# Gartenteich vergrößern



## vann (20. März 2011)

Hallo,
Ich vergrößere mein Gartenteich von 5mx4mx0,70m auf 6,60mx4,50mx1,70m um auf mehr als 10.000l zu kommen evtl. auch 20.000l.
Leider sind beim Ausgraben des Teiches 90° Wände die um die 1,50m herabgehen auf einer Lange Seite entstanden.
Da ich noch ein Wasserfall mit Pflanzenbecken einbauen möchte der direkt nebenher läuft, hab ich angst das die Erde irgendwann abrutschen könnte.
Meine möglichkeiten sind Finanziell gering, und ich darf leider nicht breiter Graben, sowie Ziment oder Mauern kommt auch nicht in Frage.
Hätte noch im Gartenhaus einige Dachplatten aus Plexiglas die man auf einer der Dachterrasse packt und Aluprofile die evtl. Stabilität hinein bringen können, jedoch ist das kaum eine Lösung , da die Erde immernoch nach Außen drücken würde.

Bin auf weitere Vorschläge offen.


----------



## MadDog (20. März 2011)

*AW: Gartenteich vergrößern*

Hi Vann
bist du schon im Lehmboden oder noch im Mutterboden ? Ich habe beim Anlegen meines Teiches auch steile Wände 1,80 m ringsum. Aber dadurch das ich im Bereich des Lehmbodens bin, hält dieses bombenfest - wie zementiert.

Frank


----------



## Echinopsis (21. März 2011)

*AW: Gartenteich vergrößern*

Moin Vann,

evtl stellst Du ja mal ein paar Fotos zu deinen Fragen ein?
Dann wird dir bestimmt eher geholfen 

Viel Spaß beim Buddeln!


----------



## vann (21. März 2011)

*AW: Gartenteich vergrößern*

Danke,

Hab den Graben 1,8m tief soweit runter gegraben, da ist leider nur Muttererde und Weiß bzw. Gelber Sand mit minimalen Anteil von Lehm.

━━━━━━━━━━━━━━━━

■ Arbeitsauftrag
Entnimm dem Forumstext über die Teichvergrößerung wörtlich die Passage von „Da ich noch“ bis einschließlich „Außen drücken würde.“. Das nachstehende Material stammt aus einer anderen Quelle.

■ Quellenauszug

━━━━━━━━━━━━━━━━

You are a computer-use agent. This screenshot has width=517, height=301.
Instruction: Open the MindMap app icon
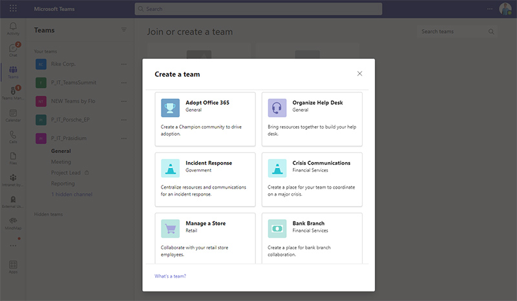click(x=13, y=223)
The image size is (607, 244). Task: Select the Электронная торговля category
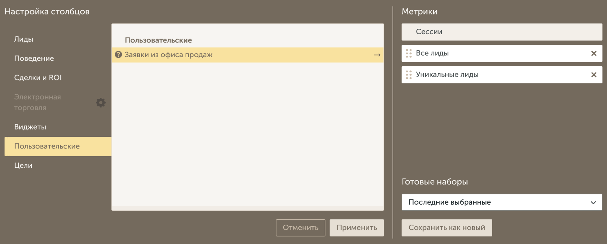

━━━━━━━━━━━━━━━━

■ Endgültige Antwort
Da ich noch ein Wasserfall mit Pflanzenbecken einbauen möchte der direkt nebenher läuft, hab ich angst das die Erde irgendwann abrutschen könnte.
Meine möglichkeiten sind Finanziell gering, und ich darf leider nicht breiter Graben, sowie Ziment oder Mauern kommt auch nicht in Frage.
Hätte noch im Gartenhaus einige Dachplatten aus Plexiglas die man auf einer der Dachterrasse packt und Aluprofile die evtl. Stabilität hinein bringen können, jedoch ist das kaum eine Lösung , da die Erde immernoch nach Außen drücken würde.